Dec 16 - 22

I couldn't come up with anything, actually my wife said no I can't send it, so I have pulled a blog from 2013. Hope you like.

Here is my feeble attempt at my annual Christmas Song
Hark! I hear the Servers singing
Glory to the Holiday tidings
Chefs preparing the new whipped cream
Placed on cakes and with lots of feeling
Hostesses dancing in the aisles
Bringing lots of friendly smiles
Celebrating Christmas cheer
Bringing in the good New Year
Hark the bussers sing some more
Greeting patrons at the door
 
Hark!  Chris Harold sings a Christmas song
Asking all to sing along.
Children bouncing to the rhythm
Parents trying to keep from humming
Coffee pouring right from the pot
Coming out piping hot
Now is the time to dance and cheer
Christmas only comes this time of year.
Hark for family and special friends
Hopefully this season will never end.

Dec 9 - 15

In watching the impeachment hearings you notice how everyone has their mind up already, but with that they also have a tone to their voice. They either have a very sarcastic arrogant voice or they have a very soft monotone voice. I am curious as to which is more effective. So, I was thinking of training my servers to try and sell customers on different flapjacks and waffles, using the different tones much like the politicians.

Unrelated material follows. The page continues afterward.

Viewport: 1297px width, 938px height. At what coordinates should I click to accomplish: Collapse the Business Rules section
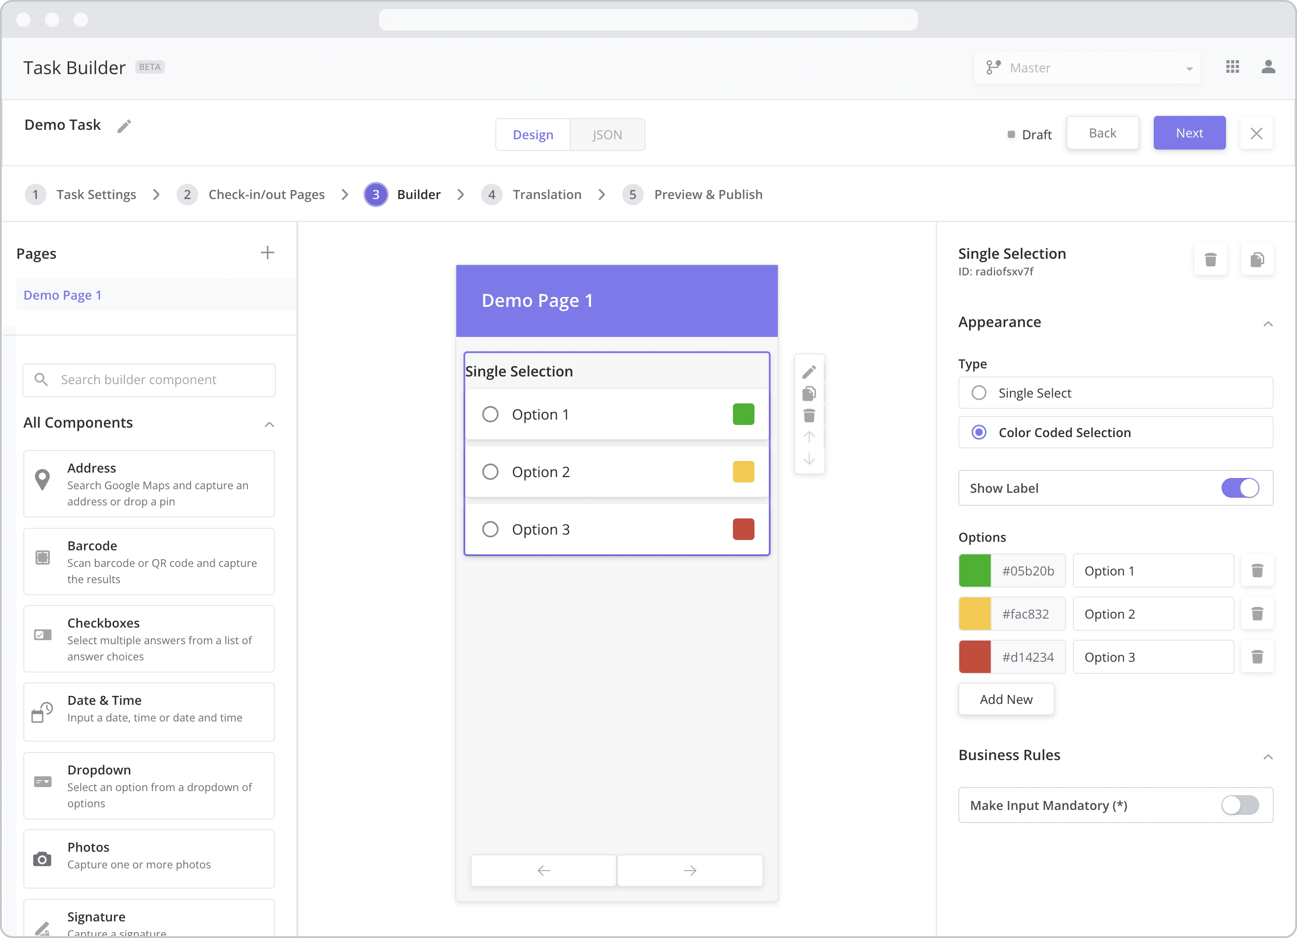coord(1264,755)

Now the only way to explain it to you in the form of a letter is to have you imagine a sarcastic Matthew McConaughey trying to convince you that buying 4 extra Strawberry Waffles would be good for your health. On the other hand you would have Meryl Streep never cracking a smile trying to sell you 4 extra Pineapple and Coconut Flapjacks, explaining ever so efficiently how this will make you very healthy. When I mentioned this to my servers they locked me up in that back closet again.

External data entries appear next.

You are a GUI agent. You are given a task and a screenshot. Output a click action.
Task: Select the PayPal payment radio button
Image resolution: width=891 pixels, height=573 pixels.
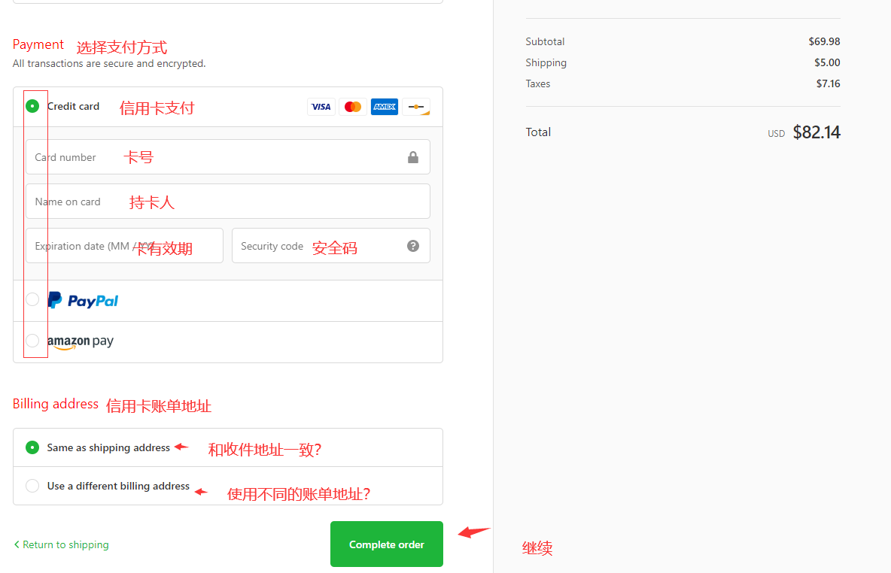(32, 299)
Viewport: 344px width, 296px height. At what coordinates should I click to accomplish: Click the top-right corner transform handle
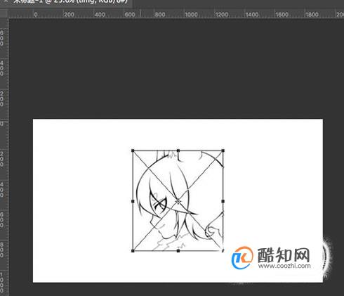(x=223, y=150)
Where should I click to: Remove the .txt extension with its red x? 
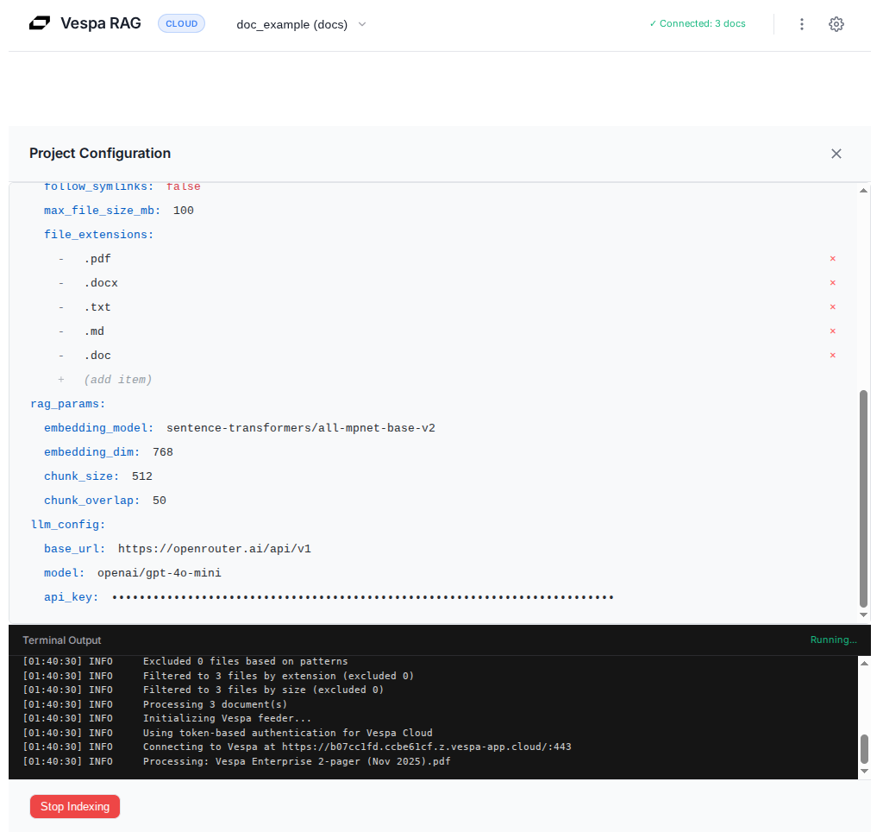pyautogui.click(x=832, y=306)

A customer of ours wanted me to print his joke. His call name is Sugar Willie

What happens when you add a 10 cubic miles of dirt to “Lodi”.
Silly, you get “Highdi”

Dec 2 - 8

I didn’t know that birds had the brain capacity to taunt another animal, but my dogs nemeses, the crane next door apparently does. I am out back and the crane is on the other side of the fence just sitting there while my dogs are barking up a storm. The crane decides to take flight and go up the hill. The dogs go up our yard in hopes of staying up with their enemy, however as soon as the dogs commit to one direction the crane make a 180 degree turn and comes and lands on our side of the fence right where the dogs were right in front of me. The dogs don’t see this because they ran up the hill, when they come back here is the crane standing right there. They go berserk and go after it, and it casually flies over to the other side of our pond. The dogs go nuts and go after it again. Now the crane flies right back to this side of the pond, right in front of me again. The dogs are besides themselves now and come running back again. The crane plays the ultimate game of chicken and just stands there very calm until the dogs are right on it and just in the nick of time it takes off and goes back on the other side of the fence where this all started. The crane just stood there and I swear he held up his middle feather again.

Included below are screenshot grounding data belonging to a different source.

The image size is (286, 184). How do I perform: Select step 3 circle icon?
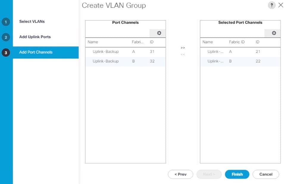click(6, 53)
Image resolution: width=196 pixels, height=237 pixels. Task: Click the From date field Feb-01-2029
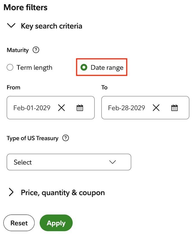click(32, 108)
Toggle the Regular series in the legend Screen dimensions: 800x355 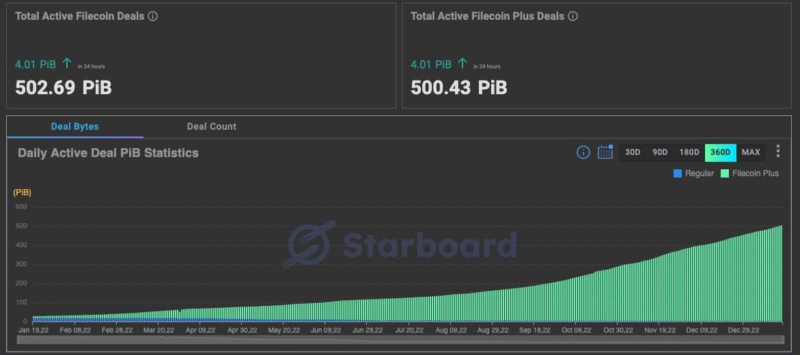[693, 173]
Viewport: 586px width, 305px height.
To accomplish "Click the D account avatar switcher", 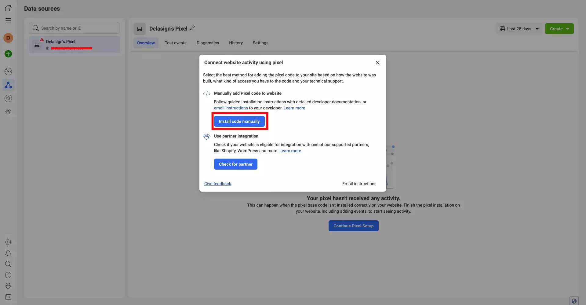I will point(8,38).
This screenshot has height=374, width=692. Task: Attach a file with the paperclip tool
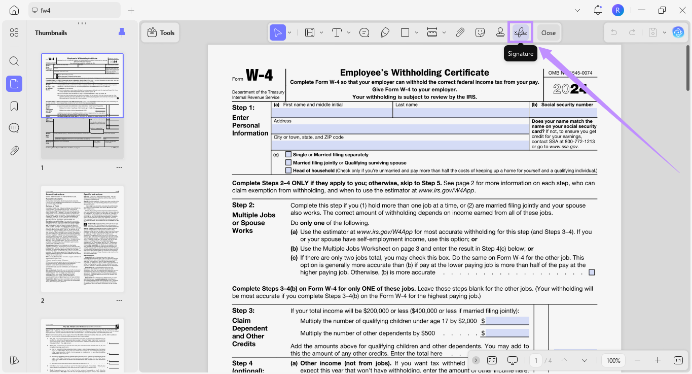(460, 32)
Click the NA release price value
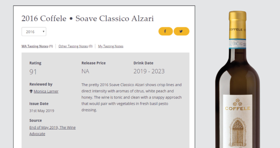 coord(85,71)
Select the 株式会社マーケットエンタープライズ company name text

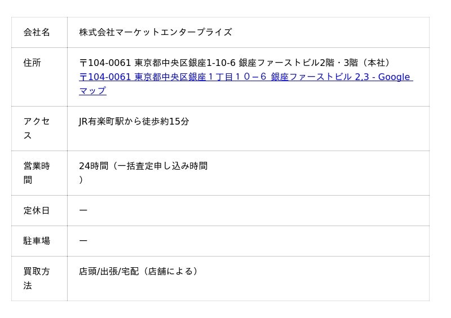point(155,32)
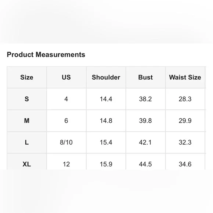
Task: Select the L size row label
Action: [x=27, y=142]
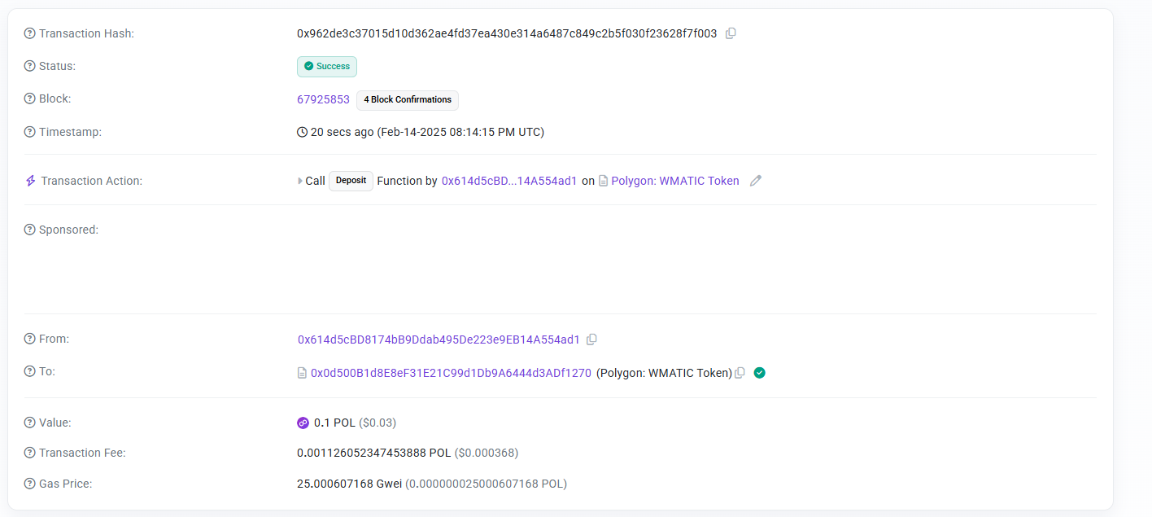Click help icon beside Transaction Hash
The height and width of the screenshot is (517, 1152).
tap(30, 33)
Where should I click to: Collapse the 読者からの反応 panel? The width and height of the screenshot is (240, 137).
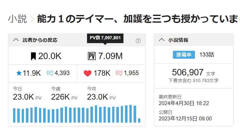tap(16, 40)
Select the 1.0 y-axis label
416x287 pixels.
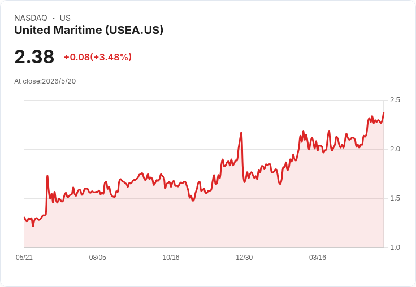tap(395, 247)
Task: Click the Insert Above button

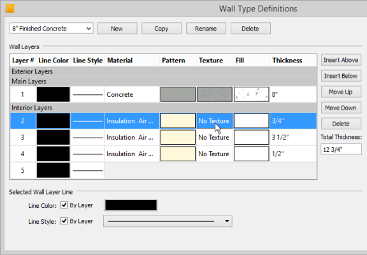Action: [x=341, y=60]
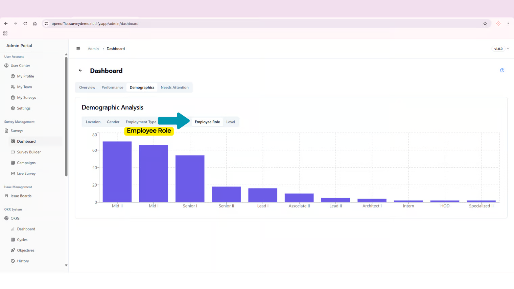Open the help question-mark icon
This screenshot has width=514, height=289.
502,70
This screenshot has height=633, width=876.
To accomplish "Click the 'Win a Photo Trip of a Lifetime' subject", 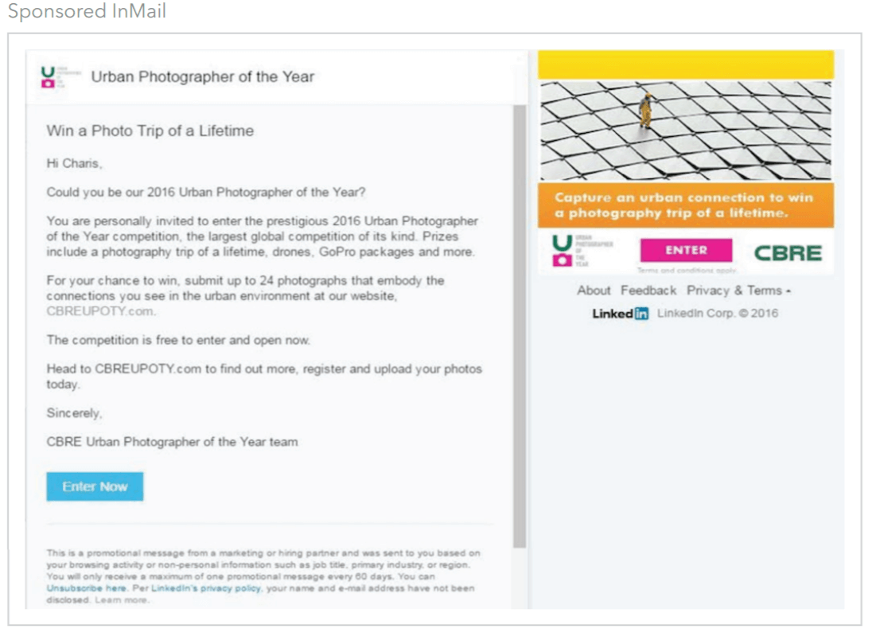I will [x=150, y=131].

Hope everyone had a nice Thanksgiving.

Nov 25 - Dec 1

Politics is something that should never come up at the Thanksgiving Day dinner, however, in our polarized world, it may be inevitable. Here are some subjects that drive family members apart. With my input.

Do you stuff the turkey with stuffing or do you cook the stuffing separately?
My response, it is called stuffing for a reason.

Do you bake, fry, bag or use natural sunlight to cook your turkey.
My response, just buy a pre-cooked ham or turkey and tell everyone you slaved over the oven.

White or red wine with turkey or ham?
My response, whichever contains the most alcohol, so you can enjoy the company of your children.

I hope this helps you to have a nice Thanksgiving.